• _Your goal_
Please copy all of the records exactly, leaving nothing out.

• _Supplied records_
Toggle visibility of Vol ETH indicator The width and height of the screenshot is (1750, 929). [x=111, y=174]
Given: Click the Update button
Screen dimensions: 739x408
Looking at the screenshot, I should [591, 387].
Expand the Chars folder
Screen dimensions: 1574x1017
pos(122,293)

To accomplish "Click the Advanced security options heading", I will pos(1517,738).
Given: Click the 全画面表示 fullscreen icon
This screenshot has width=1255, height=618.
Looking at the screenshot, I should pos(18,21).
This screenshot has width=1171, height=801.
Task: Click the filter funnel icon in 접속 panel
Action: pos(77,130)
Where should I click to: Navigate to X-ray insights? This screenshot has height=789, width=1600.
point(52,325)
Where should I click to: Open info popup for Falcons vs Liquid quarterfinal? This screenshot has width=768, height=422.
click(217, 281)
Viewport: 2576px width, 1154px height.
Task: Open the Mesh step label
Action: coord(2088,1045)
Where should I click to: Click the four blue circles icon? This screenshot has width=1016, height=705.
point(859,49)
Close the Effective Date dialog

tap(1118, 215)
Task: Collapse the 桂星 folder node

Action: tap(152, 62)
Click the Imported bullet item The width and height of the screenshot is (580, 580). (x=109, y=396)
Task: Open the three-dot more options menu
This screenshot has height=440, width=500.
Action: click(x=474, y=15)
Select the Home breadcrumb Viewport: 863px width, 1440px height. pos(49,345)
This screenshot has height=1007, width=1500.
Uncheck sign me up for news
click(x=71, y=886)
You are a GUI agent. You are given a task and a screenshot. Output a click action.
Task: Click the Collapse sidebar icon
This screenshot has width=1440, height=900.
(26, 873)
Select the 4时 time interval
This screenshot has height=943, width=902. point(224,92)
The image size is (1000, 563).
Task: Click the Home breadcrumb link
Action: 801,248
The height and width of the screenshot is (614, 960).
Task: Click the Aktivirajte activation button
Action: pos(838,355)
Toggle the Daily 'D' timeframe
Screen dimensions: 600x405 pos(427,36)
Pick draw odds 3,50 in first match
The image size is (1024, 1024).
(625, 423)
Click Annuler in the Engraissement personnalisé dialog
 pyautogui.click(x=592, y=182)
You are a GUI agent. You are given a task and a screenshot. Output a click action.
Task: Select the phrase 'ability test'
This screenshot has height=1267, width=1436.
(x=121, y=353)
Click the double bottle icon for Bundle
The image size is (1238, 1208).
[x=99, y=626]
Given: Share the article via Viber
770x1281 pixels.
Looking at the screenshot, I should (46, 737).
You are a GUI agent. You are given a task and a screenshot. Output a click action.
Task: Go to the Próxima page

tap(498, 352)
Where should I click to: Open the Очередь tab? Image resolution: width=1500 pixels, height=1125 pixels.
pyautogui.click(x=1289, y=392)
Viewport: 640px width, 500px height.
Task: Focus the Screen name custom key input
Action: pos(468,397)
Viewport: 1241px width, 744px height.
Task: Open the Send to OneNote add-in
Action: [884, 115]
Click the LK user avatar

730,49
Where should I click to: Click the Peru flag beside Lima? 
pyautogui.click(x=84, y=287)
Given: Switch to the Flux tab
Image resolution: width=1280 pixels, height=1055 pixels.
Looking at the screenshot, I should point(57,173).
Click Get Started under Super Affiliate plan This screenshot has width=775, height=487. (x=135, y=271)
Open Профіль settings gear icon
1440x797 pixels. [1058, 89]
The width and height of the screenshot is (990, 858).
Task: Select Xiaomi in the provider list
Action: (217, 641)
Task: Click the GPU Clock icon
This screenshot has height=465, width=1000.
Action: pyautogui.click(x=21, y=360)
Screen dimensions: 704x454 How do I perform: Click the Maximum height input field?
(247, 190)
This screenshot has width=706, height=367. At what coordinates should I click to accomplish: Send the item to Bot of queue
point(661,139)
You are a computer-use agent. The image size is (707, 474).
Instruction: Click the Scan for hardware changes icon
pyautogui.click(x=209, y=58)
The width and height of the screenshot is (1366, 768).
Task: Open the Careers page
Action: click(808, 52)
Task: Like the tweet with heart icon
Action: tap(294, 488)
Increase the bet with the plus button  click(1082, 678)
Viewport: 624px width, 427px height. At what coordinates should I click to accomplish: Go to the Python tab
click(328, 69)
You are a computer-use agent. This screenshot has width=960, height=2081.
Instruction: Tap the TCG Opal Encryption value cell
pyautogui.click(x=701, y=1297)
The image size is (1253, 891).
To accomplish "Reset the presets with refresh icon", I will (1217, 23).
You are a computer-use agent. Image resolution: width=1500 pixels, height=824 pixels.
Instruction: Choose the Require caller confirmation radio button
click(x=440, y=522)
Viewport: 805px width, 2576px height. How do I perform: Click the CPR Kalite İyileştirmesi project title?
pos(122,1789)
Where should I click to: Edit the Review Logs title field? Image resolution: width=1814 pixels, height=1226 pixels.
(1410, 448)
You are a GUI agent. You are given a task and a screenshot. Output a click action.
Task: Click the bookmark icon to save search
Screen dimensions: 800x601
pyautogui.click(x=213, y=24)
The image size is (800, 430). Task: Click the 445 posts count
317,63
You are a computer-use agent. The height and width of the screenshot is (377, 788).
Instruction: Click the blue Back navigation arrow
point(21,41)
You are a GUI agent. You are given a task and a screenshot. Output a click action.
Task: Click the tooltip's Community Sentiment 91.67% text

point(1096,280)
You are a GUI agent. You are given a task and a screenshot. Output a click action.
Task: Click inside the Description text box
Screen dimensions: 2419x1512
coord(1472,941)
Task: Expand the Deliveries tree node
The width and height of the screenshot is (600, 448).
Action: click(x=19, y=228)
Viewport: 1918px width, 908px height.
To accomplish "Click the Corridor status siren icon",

• _Answer to this exercise_
Toggle visibility of Vol ETH indicator The width and height of the screenshot is (1750, 929). [x=111, y=174]
Given: Click the Update button
Screen dimensions: 739x408
Looking at the screenshot, I should [591, 387].
Expand the Chars folder
Screen dimensions: 1574x1017
pos(122,293)

To accomplish "Click the Advanced security options heading", I will pos(1517,738).
Given: Click the 全画面表示 fullscreen icon
This screenshot has width=1255, height=618.
Looking at the screenshot, I should pos(18,21).
This screenshot has width=1171, height=801.
Task: Click the filter funnel icon in 접속 panel
Action: pos(77,130)
Where should I click to: Navigate to X-ray insights? This screenshot has height=789, width=1600.
point(52,325)
Where should I click to: Open info popup for Falcons vs Liquid quarterfinal? This screenshot has width=768, height=422.
click(217, 281)
Viewport: 2576px width, 1154px height.
Task: Open the Mesh step label
Action: coord(2088,1045)
Where should I click to: Click the four blue circles icon? This screenshot has width=1016, height=705.
point(859,49)
Close the Effective Date dialog

tap(1118, 215)
Task: Collapse the 桂星 folder node

Action: tap(152, 62)
Click the Imported bullet item The width and height of the screenshot is (580, 580). (x=109, y=396)
Task: Open the three-dot more options menu
This screenshot has height=440, width=500.
Action: click(x=474, y=15)
Select the Home breadcrumb Viewport: 863px width, 1440px height. pos(49,345)
This screenshot has height=1007, width=1500.
Uncheck sign me up for news
click(x=71, y=886)
You are a GUI agent. You are given a task and a screenshot. Output a click action.
Task: Click the Collapse sidebar icon
This screenshot has width=1440, height=900.
(26, 873)
Select the 4时 time interval
This screenshot has height=943, width=902. point(224,92)
The image size is (1000, 563).
Task: Click the Home breadcrumb link
Action: 801,248
The height and width of the screenshot is (614, 960).
Task: Click the Aktivirajte activation button
Action: pos(838,355)
Toggle the Daily 'D' timeframe
Screen dimensions: 600x405 pos(427,36)
Pick draw odds 3,50 in first match
The image size is (1024, 1024).
(625, 423)
Click Annuler in the Engraissement personnalisé dialog
 pyautogui.click(x=592, y=182)
You are a GUI agent. You are given a task and a screenshot. Output a click action.
Task: Select the phrase 'ability test'
This screenshot has height=1267, width=1436.
(x=121, y=353)
Click the double bottle icon for Bundle
The image size is (1238, 1208).
[x=99, y=626]
Given: Share the article via Viber
770x1281 pixels.
Looking at the screenshot, I should (46, 737).
You are a GUI agent. You are given a task and a screenshot. Output a click action.
Task: Go to the Próxima page

tap(498, 352)
Where should I click to: Open the Очередь tab? Image resolution: width=1500 pixels, height=1125 pixels.
pyautogui.click(x=1289, y=392)
Viewport: 640px width, 500px height.
Task: Focus the Screen name custom key input
Action: pos(468,397)
Viewport: 1241px width, 744px height.
Task: Open the Send to OneNote add-in
Action: [884, 115]
Click the LK user avatar

730,49
Where should I click to: Click the Peru flag beside Lima? 
pyautogui.click(x=84, y=287)
Given: Switch to the Flux tab
Image resolution: width=1280 pixels, height=1055 pixels.
Looking at the screenshot, I should point(57,173).
Click Get Started under Super Affiliate plan This screenshot has width=775, height=487. (x=135, y=271)
Open Профіль settings gear icon
1440x797 pixels. [1058, 89]
The width and height of the screenshot is (990, 858).
Task: Select Xiaomi in the provider list
Action: (217, 641)
Task: Click the GPU Clock icon
This screenshot has height=465, width=1000.
Action: pyautogui.click(x=21, y=360)
Screen dimensions: 704x454 How do I perform: Click the Maximum height input field?
(247, 190)
This screenshot has width=706, height=367. At what coordinates should I click to accomplish: Send the item to Bot of queue
point(661,139)
You are a computer-use agent. The image size is (707, 474).
Instruction: Click the Scan for hardware changes icon
pyautogui.click(x=209, y=58)
The width and height of the screenshot is (1366, 768).
Task: Open the Careers page
Action: click(808, 52)
Task: Like the tweet with heart icon
Action: tap(294, 488)
Increase the bet with the plus button  click(1082, 678)
Viewport: 624px width, 427px height. At what coordinates should I click to accomplish: Go to the Python tab
click(328, 69)
You are a computer-use agent. This screenshot has width=960, height=2081.
Instruction: Tap the TCG Opal Encryption value cell
pyautogui.click(x=701, y=1297)
The image size is (1253, 891).
To accomplish "Reset the presets with refresh icon", I will (1217, 23).
You are a computer-use agent. Image resolution: width=1500 pixels, height=824 pixels.
Instruction: Choose the Require caller confirmation radio button
click(x=440, y=522)
Viewport: 805px width, 2576px height. How do I perform: Click the CPR Kalite İyileştirmesi project title?
pos(122,1789)
Where should I click to: Edit the Review Logs title field? Image resolution: width=1814 pixels, height=1226 pixels.
(1410, 448)
You are a GUI agent. You are given a task and a screenshot. Output a click action.
Task: Click the bookmark icon to save search
Screen dimensions: 800x601
pyautogui.click(x=213, y=24)
The image size is (800, 430). Task: Click the 445 posts count
317,63
You are a computer-use agent. The height and width of the screenshot is (377, 788).
Instruction: Click the blue Back navigation arrow
point(21,41)
You are a GUI agent. You are given a task and a screenshot. Output a click action.
Task: Click the tooltip's Community Sentiment 91.67% text

point(1096,280)
You are a GUI agent. You are given a task and a screenshot. Output a click action.
Task: Click inside the Description text box
Screen dimensions: 2419x1512
coord(1472,941)
Task: Expand the Deliveries tree node
The width and height of the screenshot is (600, 448).
Action: click(x=19, y=228)
Viewport: 1918px width, 908px height.
To accomplish "Click the Corridor status siren icon",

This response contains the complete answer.